**EXERCISE DESCRIPTION**
Write out the entries again exactly as they are given.

■ ■ ■ ■ ■ ■ ■

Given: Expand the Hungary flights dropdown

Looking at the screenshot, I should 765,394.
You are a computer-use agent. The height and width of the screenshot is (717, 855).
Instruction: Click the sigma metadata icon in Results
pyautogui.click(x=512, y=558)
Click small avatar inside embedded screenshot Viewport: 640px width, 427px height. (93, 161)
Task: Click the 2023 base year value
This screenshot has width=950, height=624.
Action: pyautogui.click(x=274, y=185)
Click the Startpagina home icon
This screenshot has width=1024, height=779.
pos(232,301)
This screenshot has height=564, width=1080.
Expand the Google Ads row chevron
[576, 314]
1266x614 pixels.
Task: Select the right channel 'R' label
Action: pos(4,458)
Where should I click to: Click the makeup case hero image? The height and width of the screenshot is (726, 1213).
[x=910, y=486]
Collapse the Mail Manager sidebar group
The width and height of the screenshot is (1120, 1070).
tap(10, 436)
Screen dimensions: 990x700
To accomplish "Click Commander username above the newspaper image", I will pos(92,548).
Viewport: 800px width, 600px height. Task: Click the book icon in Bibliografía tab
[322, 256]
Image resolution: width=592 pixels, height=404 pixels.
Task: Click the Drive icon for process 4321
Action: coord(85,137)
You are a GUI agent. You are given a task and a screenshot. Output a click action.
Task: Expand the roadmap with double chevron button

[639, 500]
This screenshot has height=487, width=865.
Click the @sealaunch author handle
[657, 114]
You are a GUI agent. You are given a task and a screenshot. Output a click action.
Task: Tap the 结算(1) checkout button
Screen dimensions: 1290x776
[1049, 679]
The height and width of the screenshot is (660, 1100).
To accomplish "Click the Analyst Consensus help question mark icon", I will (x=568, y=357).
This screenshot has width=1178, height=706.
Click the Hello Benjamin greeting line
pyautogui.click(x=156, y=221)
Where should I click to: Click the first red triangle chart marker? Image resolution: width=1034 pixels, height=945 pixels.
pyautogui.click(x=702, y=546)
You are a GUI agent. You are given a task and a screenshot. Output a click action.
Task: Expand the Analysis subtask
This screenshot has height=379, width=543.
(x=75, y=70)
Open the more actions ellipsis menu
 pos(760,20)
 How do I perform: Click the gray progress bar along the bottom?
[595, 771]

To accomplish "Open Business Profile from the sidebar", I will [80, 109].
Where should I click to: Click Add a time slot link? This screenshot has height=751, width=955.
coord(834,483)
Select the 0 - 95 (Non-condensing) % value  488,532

■ ■ ■ ■ ■ ■ ■

**YOUR SOLUTION**
Given: Expand the Hungary flights dropdown

Looking at the screenshot, I should 765,394.
You are a computer-use agent. The height and width of the screenshot is (717, 855).
Instruction: Click the sigma metadata icon in Results
pyautogui.click(x=512, y=558)
Click small avatar inside embedded screenshot Viewport: 640px width, 427px height. (93, 161)
Task: Click the 2023 base year value
This screenshot has width=950, height=624.
Action: pyautogui.click(x=274, y=185)
Click the Startpagina home icon
This screenshot has width=1024, height=779.
pos(232,301)
This screenshot has height=564, width=1080.
Expand the Google Ads row chevron
[576, 314]
1266x614 pixels.
Task: Select the right channel 'R' label
Action: pos(4,458)
Where should I click to: Click the makeup case hero image? The height and width of the screenshot is (726, 1213).
[x=910, y=486]
Collapse the Mail Manager sidebar group
The width and height of the screenshot is (1120, 1070).
tap(10, 436)
Screen dimensions: 990x700
To accomplish "Click Commander username above the newspaper image", I will pos(92,548).
Viewport: 800px width, 600px height. Task: Click the book icon in Bibliografía tab
[322, 256]
Image resolution: width=592 pixels, height=404 pixels.
Task: Click the Drive icon for process 4321
Action: coord(85,137)
You are a GUI agent. You are given a task and a screenshot. Output a click action.
Task: Expand the roadmap with double chevron button

[639, 500]
This screenshot has height=487, width=865.
Click the @sealaunch author handle
[657, 114]
You are a GUI agent. You are given a task and a screenshot. Output a click action.
Task: Tap the 结算(1) checkout button
Screen dimensions: 1290x776
[1049, 679]
The height and width of the screenshot is (660, 1100).
To accomplish "Click the Analyst Consensus help question mark icon", I will (x=568, y=357).
This screenshot has width=1178, height=706.
Click the Hello Benjamin greeting line
pyautogui.click(x=156, y=221)
Where should I click to: Click the first red triangle chart marker? Image resolution: width=1034 pixels, height=945 pixels.
pyautogui.click(x=702, y=546)
You are a GUI agent. You are given a task and a screenshot. Output a click action.
Task: Expand the Analysis subtask
This screenshot has height=379, width=543.
(x=75, y=70)
Open the more actions ellipsis menu
 pos(760,20)
 How do I perform: Click the gray progress bar along the bottom?
[595, 771]

To accomplish "Open Business Profile from the sidebar", I will [80, 109].
Where should I click to: Click Add a time slot link? This screenshot has height=751, width=955.
coord(834,483)
Select the 0 - 95 (Non-condensing) % value  488,532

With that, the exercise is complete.